■ **TO DO**: Nothing but an exact copy of the records is expected here.

■ **MATERIAL FOR THIS TASK**:

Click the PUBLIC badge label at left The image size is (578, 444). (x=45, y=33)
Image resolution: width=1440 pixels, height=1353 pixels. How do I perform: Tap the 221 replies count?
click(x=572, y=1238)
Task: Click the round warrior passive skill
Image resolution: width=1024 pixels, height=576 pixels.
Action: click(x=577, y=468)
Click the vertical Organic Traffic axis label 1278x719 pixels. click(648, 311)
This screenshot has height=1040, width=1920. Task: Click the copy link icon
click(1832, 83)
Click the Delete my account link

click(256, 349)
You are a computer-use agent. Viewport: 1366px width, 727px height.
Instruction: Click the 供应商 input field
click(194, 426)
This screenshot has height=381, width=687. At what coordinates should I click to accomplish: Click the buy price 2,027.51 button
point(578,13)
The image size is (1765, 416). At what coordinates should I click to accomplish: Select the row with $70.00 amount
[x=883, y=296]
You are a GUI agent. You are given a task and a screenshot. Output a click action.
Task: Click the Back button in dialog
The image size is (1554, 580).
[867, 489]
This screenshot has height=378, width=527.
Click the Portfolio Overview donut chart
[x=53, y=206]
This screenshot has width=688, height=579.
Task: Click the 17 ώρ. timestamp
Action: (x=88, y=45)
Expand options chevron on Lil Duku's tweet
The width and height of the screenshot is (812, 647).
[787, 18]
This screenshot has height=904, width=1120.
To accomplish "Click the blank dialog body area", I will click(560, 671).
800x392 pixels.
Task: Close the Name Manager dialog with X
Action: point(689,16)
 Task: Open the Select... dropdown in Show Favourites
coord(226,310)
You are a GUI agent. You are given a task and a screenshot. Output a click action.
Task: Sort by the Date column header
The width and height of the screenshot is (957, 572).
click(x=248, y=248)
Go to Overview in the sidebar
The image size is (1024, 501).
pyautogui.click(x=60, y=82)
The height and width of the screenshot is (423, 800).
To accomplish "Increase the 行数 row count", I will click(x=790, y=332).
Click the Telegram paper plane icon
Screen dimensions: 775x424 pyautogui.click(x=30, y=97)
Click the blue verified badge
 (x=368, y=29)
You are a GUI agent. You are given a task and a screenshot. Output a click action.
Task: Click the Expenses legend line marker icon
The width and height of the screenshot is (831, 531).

■ **SOLUTION TO THE EXERCISE**:
Click the PUBLIC badge label at left The image size is (578, 444). (x=45, y=33)
Image resolution: width=1440 pixels, height=1353 pixels. How do I perform: Tap the 221 replies count?
click(x=572, y=1238)
Task: Click the round warrior passive skill
Image resolution: width=1024 pixels, height=576 pixels.
Action: click(x=577, y=468)
Click the vertical Organic Traffic axis label 1278x719 pixels. click(648, 311)
This screenshot has height=1040, width=1920. Task: Click the copy link icon
click(1832, 83)
Click the Delete my account link

click(256, 349)
You are a computer-use agent. Viewport: 1366px width, 727px height.
Instruction: Click the 供应商 input field
click(194, 426)
This screenshot has height=381, width=687. At what coordinates should I click to accomplish: Click the buy price 2,027.51 button
point(578,13)
The image size is (1765, 416). At what coordinates should I click to accomplish: Select the row with $70.00 amount
[x=883, y=296]
You are a GUI agent. You are given a task and a screenshot. Output a click action.
Task: Click the Back button in dialog
The image size is (1554, 580).
[867, 489]
This screenshot has height=378, width=527.
Click the Portfolio Overview donut chart
[x=53, y=206]
This screenshot has width=688, height=579.
Task: Click the 17 ώρ. timestamp
Action: (x=88, y=45)
Expand options chevron on Lil Duku's tweet
The width and height of the screenshot is (812, 647).
[787, 18]
This screenshot has height=904, width=1120.
To accomplish "Click the blank dialog body area", I will click(560, 671).
800x392 pixels.
Task: Close the Name Manager dialog with X
Action: point(689,16)
 Task: Open the Select... dropdown in Show Favourites
coord(226,310)
You are a GUI agent. You are given a task and a screenshot. Output a click action.
Task: Sort by the Date column header
The width and height of the screenshot is (957, 572).
click(x=248, y=248)
Go to Overview in the sidebar
The image size is (1024, 501).
pyautogui.click(x=60, y=82)
The height and width of the screenshot is (423, 800).
To accomplish "Increase the 行数 row count", I will click(x=790, y=332).
Click the Telegram paper plane icon
Screen dimensions: 775x424 pyautogui.click(x=30, y=97)
Click the blue verified badge
 (x=368, y=29)
You are a GUI agent. You are given a task and a screenshot. Output a click action.
Task: Click the Expenses legend line marker icon
The width and height of the screenshot is (831, 531).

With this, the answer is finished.